• [Item-finding records]:
*****
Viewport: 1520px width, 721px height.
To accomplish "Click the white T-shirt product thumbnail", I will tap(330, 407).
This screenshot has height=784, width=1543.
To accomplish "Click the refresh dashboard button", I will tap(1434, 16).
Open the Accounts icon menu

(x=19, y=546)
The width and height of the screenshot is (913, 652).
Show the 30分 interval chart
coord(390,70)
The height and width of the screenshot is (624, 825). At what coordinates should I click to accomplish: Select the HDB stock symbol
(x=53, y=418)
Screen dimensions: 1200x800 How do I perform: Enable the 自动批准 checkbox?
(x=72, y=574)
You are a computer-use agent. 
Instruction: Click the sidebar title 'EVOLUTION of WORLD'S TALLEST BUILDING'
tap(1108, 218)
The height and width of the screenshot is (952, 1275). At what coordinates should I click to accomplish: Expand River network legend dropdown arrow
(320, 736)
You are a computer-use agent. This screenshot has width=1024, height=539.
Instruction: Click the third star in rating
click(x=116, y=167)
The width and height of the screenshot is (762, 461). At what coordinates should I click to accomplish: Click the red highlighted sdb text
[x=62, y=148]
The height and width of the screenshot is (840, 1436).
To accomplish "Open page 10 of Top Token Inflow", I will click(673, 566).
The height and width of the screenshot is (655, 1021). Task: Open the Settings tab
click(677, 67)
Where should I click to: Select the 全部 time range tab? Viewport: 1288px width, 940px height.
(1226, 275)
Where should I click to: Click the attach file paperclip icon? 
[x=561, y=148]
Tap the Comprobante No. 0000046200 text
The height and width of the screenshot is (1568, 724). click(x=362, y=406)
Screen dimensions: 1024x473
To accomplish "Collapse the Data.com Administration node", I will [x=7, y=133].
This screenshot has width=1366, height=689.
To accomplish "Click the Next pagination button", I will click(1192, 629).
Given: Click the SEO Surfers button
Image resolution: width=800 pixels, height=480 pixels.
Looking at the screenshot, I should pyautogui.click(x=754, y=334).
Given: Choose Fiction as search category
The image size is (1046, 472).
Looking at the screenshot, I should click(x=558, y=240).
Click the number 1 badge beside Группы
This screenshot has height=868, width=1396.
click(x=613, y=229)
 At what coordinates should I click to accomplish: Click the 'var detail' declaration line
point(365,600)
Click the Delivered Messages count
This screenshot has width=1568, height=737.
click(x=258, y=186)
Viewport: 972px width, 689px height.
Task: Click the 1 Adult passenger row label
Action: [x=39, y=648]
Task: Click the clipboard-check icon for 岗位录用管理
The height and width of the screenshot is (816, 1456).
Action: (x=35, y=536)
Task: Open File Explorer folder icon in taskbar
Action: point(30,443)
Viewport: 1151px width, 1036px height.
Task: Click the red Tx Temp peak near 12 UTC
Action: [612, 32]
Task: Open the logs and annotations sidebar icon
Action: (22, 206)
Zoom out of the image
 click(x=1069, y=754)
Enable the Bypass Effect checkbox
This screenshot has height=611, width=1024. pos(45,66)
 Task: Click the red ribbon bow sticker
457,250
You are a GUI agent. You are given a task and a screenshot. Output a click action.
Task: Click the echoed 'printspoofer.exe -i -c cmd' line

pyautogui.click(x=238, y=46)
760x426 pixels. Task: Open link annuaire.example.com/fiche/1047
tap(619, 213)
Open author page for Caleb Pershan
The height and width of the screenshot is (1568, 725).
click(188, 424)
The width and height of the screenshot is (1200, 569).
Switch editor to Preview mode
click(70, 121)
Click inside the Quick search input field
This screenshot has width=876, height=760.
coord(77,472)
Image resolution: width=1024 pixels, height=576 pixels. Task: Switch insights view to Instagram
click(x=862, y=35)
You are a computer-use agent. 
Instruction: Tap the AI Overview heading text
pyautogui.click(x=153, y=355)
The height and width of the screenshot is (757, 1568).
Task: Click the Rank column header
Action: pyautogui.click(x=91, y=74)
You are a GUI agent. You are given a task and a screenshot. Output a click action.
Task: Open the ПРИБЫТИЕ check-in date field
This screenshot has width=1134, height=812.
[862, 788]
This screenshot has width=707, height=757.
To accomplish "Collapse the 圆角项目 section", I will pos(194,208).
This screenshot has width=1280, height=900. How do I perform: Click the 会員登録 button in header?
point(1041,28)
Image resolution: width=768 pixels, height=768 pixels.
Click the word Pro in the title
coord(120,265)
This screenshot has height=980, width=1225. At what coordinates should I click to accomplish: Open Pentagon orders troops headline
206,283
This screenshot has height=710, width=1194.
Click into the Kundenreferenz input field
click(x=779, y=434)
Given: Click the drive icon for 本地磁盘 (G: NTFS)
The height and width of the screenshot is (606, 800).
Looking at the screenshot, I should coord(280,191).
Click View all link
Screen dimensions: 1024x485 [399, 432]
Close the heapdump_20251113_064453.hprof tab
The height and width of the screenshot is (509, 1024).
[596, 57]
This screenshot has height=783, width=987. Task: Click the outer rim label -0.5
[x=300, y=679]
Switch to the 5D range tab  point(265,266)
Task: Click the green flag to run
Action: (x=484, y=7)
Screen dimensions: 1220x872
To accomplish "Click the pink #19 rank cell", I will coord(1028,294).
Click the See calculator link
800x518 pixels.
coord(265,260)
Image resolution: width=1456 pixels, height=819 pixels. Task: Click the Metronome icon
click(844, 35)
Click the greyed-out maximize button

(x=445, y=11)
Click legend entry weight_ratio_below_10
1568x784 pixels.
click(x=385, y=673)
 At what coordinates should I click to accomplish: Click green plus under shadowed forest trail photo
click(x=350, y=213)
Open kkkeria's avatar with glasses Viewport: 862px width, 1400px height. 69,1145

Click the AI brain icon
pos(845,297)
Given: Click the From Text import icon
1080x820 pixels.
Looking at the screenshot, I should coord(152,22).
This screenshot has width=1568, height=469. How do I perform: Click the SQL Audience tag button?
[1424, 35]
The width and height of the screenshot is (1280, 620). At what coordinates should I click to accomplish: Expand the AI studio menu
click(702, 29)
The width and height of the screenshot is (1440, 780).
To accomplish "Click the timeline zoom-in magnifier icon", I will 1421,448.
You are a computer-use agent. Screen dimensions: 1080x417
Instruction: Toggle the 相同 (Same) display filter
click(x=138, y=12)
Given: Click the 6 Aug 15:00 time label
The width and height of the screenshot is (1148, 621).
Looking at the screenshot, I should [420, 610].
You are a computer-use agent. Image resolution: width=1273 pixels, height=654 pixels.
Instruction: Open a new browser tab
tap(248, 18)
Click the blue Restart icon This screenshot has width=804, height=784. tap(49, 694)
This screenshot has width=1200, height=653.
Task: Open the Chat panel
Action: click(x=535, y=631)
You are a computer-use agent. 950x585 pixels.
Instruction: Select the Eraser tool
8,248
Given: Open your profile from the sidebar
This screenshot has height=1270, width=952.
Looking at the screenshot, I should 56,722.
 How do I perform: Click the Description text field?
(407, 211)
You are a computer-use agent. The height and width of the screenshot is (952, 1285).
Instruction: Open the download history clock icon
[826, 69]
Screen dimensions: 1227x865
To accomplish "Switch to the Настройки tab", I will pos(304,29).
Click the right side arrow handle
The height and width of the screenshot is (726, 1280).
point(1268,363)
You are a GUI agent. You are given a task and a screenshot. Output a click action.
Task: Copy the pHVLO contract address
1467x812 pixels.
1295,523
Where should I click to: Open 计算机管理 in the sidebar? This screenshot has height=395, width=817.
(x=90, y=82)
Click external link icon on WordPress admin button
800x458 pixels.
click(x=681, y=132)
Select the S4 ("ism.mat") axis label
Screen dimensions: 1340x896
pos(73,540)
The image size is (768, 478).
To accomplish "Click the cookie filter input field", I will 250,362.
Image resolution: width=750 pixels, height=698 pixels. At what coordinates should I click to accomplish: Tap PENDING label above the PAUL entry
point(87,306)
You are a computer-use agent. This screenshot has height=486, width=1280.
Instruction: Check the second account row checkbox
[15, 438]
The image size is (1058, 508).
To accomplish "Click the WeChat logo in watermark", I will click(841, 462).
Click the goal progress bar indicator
*****
• [TASK]:
Rewrite the items from the line with "This screenshot has height=783, width=987." to the line with "coord(265,260)", substituting "Screen size" for "Screen dimensions" and leaving everything else unchanged.

• [RESULT FOR THIS EXERCISE]:
This screenshot has height=783, width=987. Task: Click the outer rim label -0.5
[x=300, y=679]
Switch to the 5D range tab  point(265,266)
Task: Click the green flag to run
Action: (x=484, y=7)
Screen size: 1220x872
To accomplish "Click the pink #19 rank cell", I will coord(1028,294).
Click the See calculator link
800x518 pixels.
coord(265,260)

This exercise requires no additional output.